Accordingly, we vacate the injunction against Vauter.
D.
Finally, we consider whether the district court erred on Count Two by placing upon
Farabee the burden of proving that no emergencies justified his forced medications. As
this is a legal question, we review it de novo.
Persons in state custody, including mental patients, have a due process interest in
not being forcibly given psychotropic medication. Johnson v. Silvers,
742 F.2d 823, 825
(4th Cir. 1984) (addressing mental patients); see Washington v. Harper,
494 U.S. 210, 221–
20
22 (1990) (addressing mentally ill state prisoners). A plaintiff may recover if a defendant
acting under color of state law caused him to take psychotropic drugs against his will and
the defendant didn’t exercise professional judgment in administering the drugs. See
Johnson, 742 F.2d at 825; see also Farabee v. Feix, 119 F. App’x 455, 458 n.3 (4th Cir.

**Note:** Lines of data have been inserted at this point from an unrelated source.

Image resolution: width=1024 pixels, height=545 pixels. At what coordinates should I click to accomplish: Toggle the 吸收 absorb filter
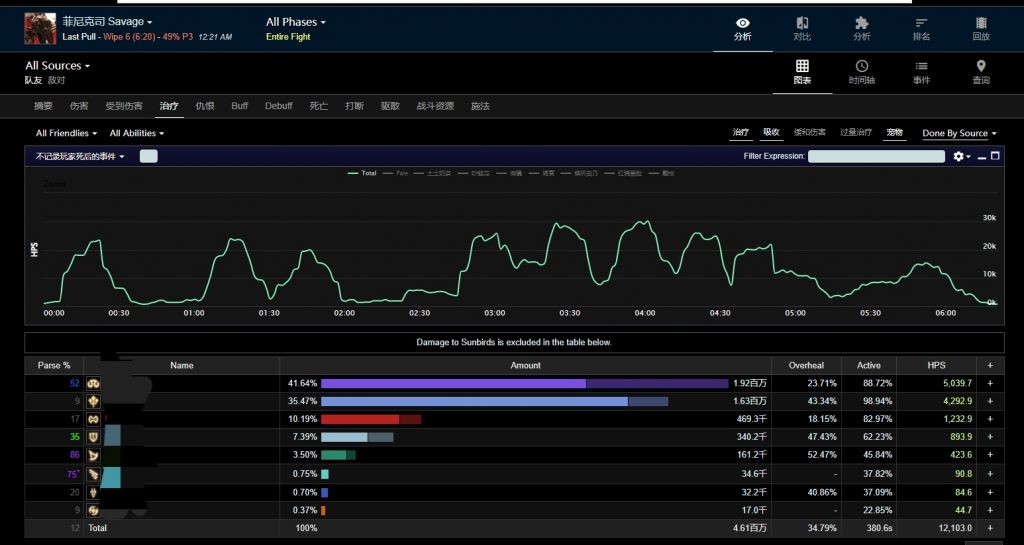(x=771, y=133)
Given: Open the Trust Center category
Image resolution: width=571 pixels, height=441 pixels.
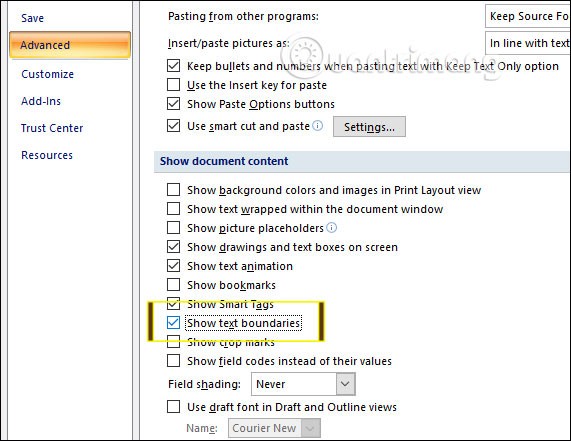Looking at the screenshot, I should point(52,128).
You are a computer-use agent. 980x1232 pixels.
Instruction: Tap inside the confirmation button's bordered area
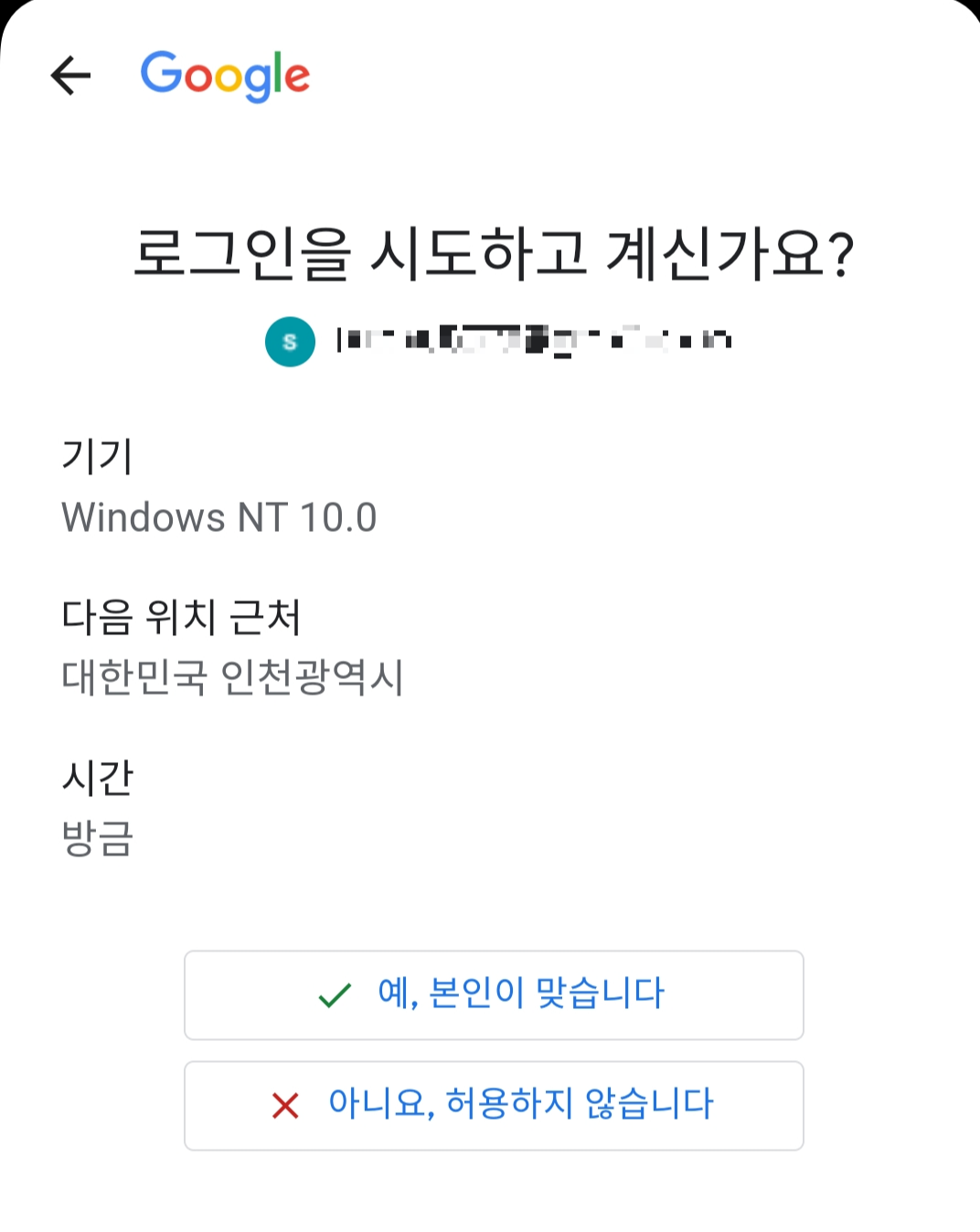click(494, 995)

2005) (unpublished) (summarizing Johnson’s holding). In other words, Count Two is
governed by the Youngberg standard. See
Johnson, 742 F.2d at 825.
The parties agree that when a treatment provider forcibly medicates a patient in
response to an emergency—like when the patient may harm himself or others—the
provider isn’t liable because he acted with professional judgment. They disagree as to
whether emergencies existed in the eight instances in which Farabee was forcibly
medicated in 2013 and 2014. The district court ruled for Yaratha, stating that “[w]hile the
evidence is conflicting, [Farabee] has not met his burden of proof.” J.A. 1212. Farabee
now posits that the existence of an emergency is an affirmative defense, which a defendant
must prove. We do not agree.
We generally require the plaintiff to show that the defendant acted without
professional judgment. See
Patten, 274 F.3d at 843–846 (granting the defendant summary
judgment because the plaintiff’s evidence didn’t show a breach of the professional-
judgment standard);
Johnson, 742 F.2d at 825 (stating that the plaintiff had to show that
the “defendant [had] required him to take anti-psychotic drugs without exercising
professional judgment”). This is in keeping with the default rule that “plaintiffs bear the
risk of failing to prove their claims.” Schaffer ex rel. Schaffer v. Weast,
546 U.S. 49, 56
(2005).
21
We see no reason to make an exception to that rule here. Accordingly, we affirm
the district court’s judgment for Yaratha on Count Two.
III.
For the reasons given, we reverse the district court’s judgment as to Count One,
remand for entry of judgment on that count for Yaratha, and vacate the injunction against
Vauter. We otherwise affirm the district court’s judgment.